Scala, like java, has no equivalent of the “pack” function that’s in all of the perl/python/ruby languages. I actually had to write a 10-line class to write a little-endian int into a stream, and another 10-line class to read one. Ack! That wasn’t an auspicious start, and gave me pause. Everything that makes people run from java to higher-level languages was there: You’re given only the most basic, fundamental tools to do I/O, and serializing data is treated like some strange, rare operation.

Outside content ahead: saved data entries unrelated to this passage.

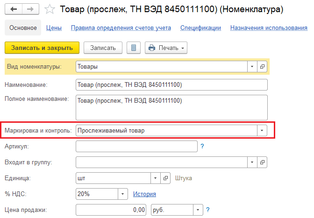Expand the Вид номенклатуры dropdown
This screenshot has height=218, width=314.
tap(252, 66)
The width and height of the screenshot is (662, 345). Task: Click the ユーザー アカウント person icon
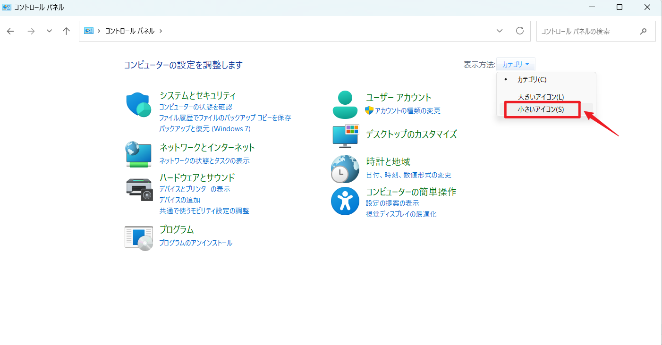coord(345,103)
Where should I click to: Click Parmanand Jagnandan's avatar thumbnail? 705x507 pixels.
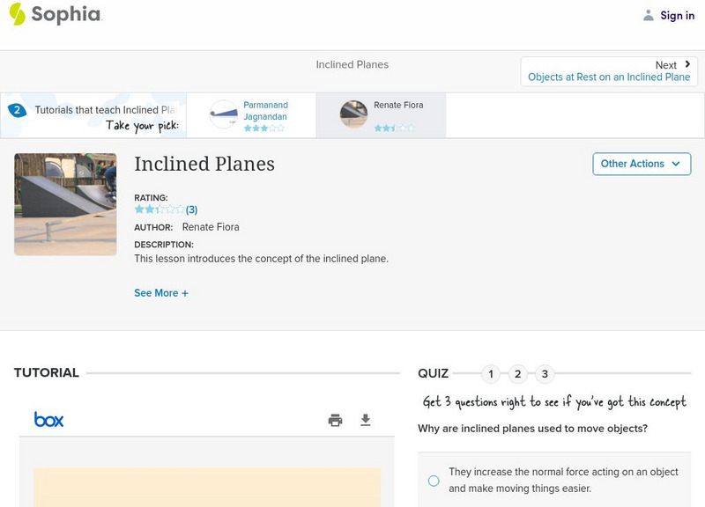coord(224,114)
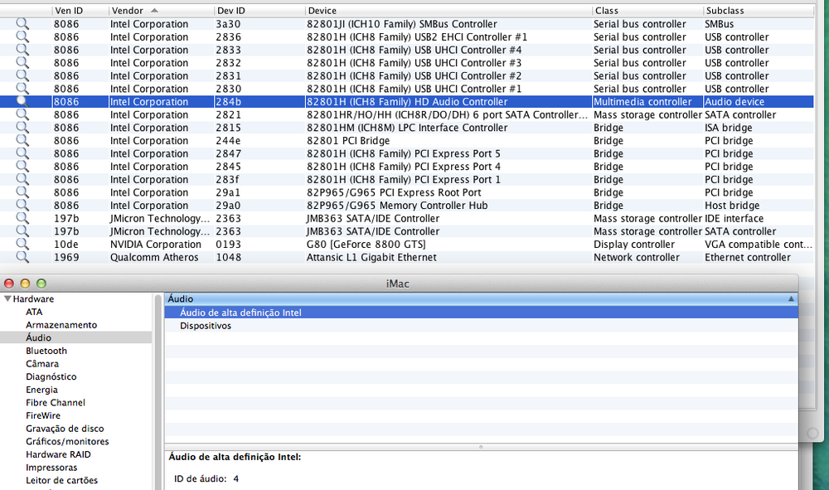This screenshot has width=829, height=490.
Task: Open Gráficos/monitores in the sidebar
Action: 67,442
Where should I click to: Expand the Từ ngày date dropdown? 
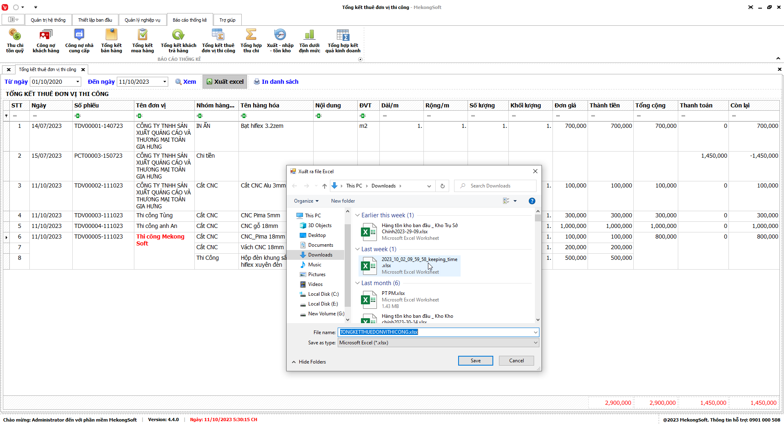pos(78,82)
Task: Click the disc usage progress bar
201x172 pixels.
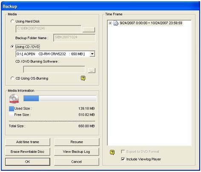Action: (x=60, y=98)
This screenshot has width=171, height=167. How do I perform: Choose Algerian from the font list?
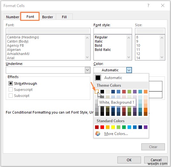coord(14,50)
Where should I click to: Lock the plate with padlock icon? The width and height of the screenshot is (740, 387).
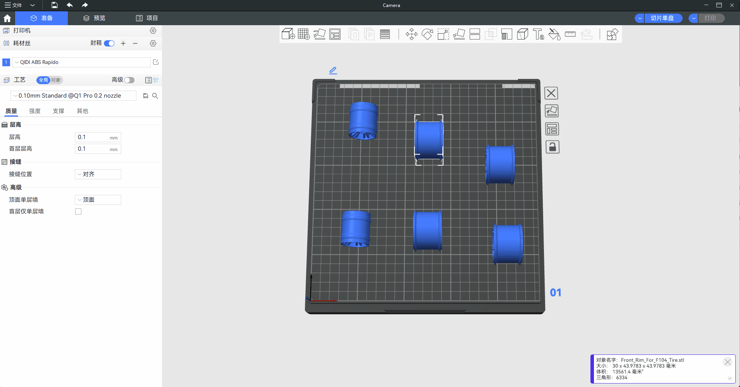552,147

Aside from that, it went smoothly, though. The payoff was when I downloaded a troublesome 500MB journal file from a running starling server and ran it through the scala journal replayer. Starling would take about a half hour to process the log (and frequently crash the ruby interpreter). “Scarling” (as I call my scala version) was able to process the log in 23 seconds. Exciting!

Next up was QueueCollection, which is what it sounds like: a collection of all the persistent queues, and methods for getting stats on them. Starling does some trickery here to avoid races around queues that are replaying journals. I made a few false starts, trying to either duplicate the logic or improve it, before I decided the really clever thing would be to make each queue an actor. Once I made that leap, the code practically wrote itself, and I stopped for a week.

Second chunk

The remainder of Starling is front-end code for handling connections, speaking memcache protocol, and interfacing with QueueCollection. I needed to break away from porting code at this point, because Starling uses a ruby wrapper around EventMachine, a fast asynchronous event I/O library. New incoming connections create a Handler object and send it events when new data arrives. I was sure this was a place to use actors, but I wasn’t sure how much of the I/O code I’d need to write. (I wrote most of ziggurat, Danger’s async I/O library, so I’m not scared of writing an I/O library, but it would be really time-consuming and non-fun.)

Googling for “java EventMachine” turned up links to an apache project called Mina. Aha! This was pretty much exactly what I was looking for. In fact, it closely resembles a ziggurat-derived library my friend Matt is working on, since they both use the idea of pushing protocol encoders into the I/O event engine. Mina not only creates a new “session” object for incoming connections, it can decode the wire protocol inside its own worker threads, and notify your session of I/O events by sending it fully-decoded objects.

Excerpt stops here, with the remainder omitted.